## GOAL:
Reproduce every line of the records below word for word, leaving out the pictures.

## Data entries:
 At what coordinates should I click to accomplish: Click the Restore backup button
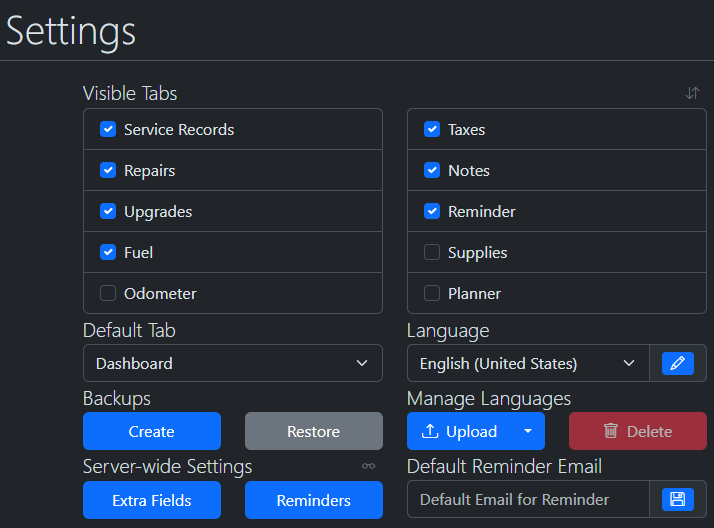[313, 431]
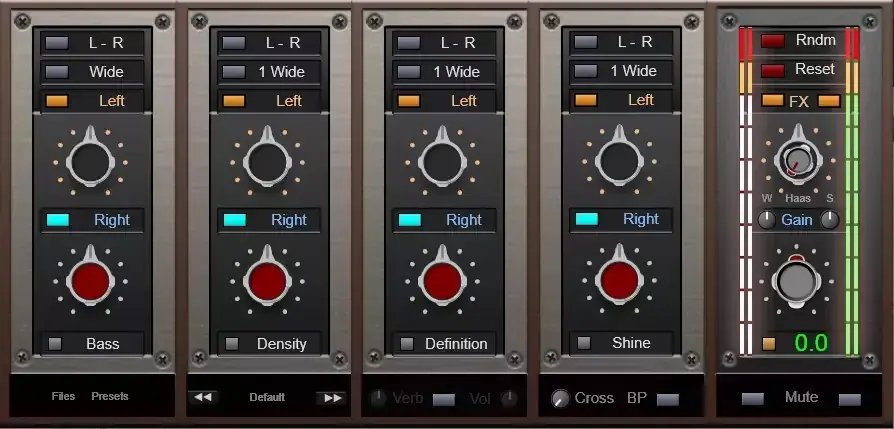Open the Files menu
The image size is (894, 429).
(63, 396)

## COMPLETE ANSWER:
 At what coordinates should I click to accomplish: Click the Restore backup button
[313, 431]
Open the Files menu
The image size is (894, 429).
(63, 396)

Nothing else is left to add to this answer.